Из шума радио, как одурманенная, выплывала светловолосая хозяйка, начиненная сладкими, словно мед, модными песенками про луны и розы, синеющие небеса и радуги, уютные коттеджи и закаты, сады и вечную любовь. Переполненная этим, она улыбалась, трогала свой широкий лоб, потом оглаживала себя, радуясь своей нежной плоти, ее обилию... Да, да, розы, луны, влюбленные следовали за ним по лестнице в его комнату и там извергались на него бурным потоком, дикой мешаниной из всех этих «Помни меня!», «Встретимся мы лунной ночью», «Люблю навек»...
Зато дневное его существование становилось все тягостней, все напряженней. Работал Лючио с лихорадочной торопливостью, и, когда мастер, подходя к конвейеру, останавливался у него за спиною, тревога так и скручивала его. Мастер что-то бурчал ему в спину, с каждым разом все громче, и это бурчанье ножом вонзалось Лючио между лопаток, из раны хлестала кровь, и он собирал все силы, чтоб не упасть. Его пальцы двигались все быстрей и быстрей, под конец он сбивался с ритма, детали нагромождались одна на другую, и машина ревела громко, неистово, разом уничтожая иллюзию, будто бы человек повелевает ею.
— Черт побери! — орал мастер. — Ты что, ворон считаешь? Запарываешь тут все, глядеть тошно! Руки вон так и трясутся!

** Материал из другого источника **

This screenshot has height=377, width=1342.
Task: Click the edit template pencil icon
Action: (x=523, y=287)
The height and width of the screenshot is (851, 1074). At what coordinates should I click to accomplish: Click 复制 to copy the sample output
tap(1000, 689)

...В тот вечер он написал брату, что опять получил порядочную надбавку, вложил в письмо три доллара на сласти и сигареты и добавил, что думает нанять ему еще одного знаменитого адвоката, чтобы снова поднял дело и, если нужно будет, довел его до верховного суда. «А пока, — приписал он в конце, — сиди и не рыпайся. Тревожиться тебе не о чем, вовсе не о чем».

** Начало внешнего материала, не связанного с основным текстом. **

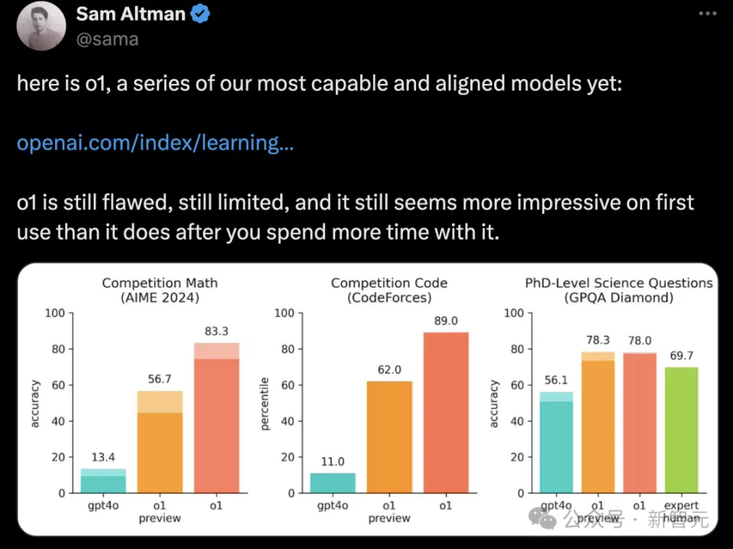733x549 pixels.
Task: Click the o1 preview bar labeled 62.0
Action: tap(389, 437)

Примерно то же он из вечера в вечер повторял кошке.
Но через несколько дней пришло письмо от начальника техасской тюрьмы. Начальник этот со странным именем Мортимер Стойлпойл прислал деньги обратно, а также сообщил Лючио кратко и сухо, что его брата Сильву застрелили недавно при попытке к бегству.

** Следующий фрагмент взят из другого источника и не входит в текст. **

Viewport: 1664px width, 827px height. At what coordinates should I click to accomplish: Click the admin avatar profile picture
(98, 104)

Письмо это Лючио показал единственному своему другу — кошке. Та сперва оглядела листок без особого интереса, но потом с любопытством потыкала в него белой лапкой, словно ощупывая, замяукала и вцепилась зубами в уголок шелестящей бумажки. Лючио бросил письмо на пол, и она тихонько стала катать его носом и лапами по старым половикам.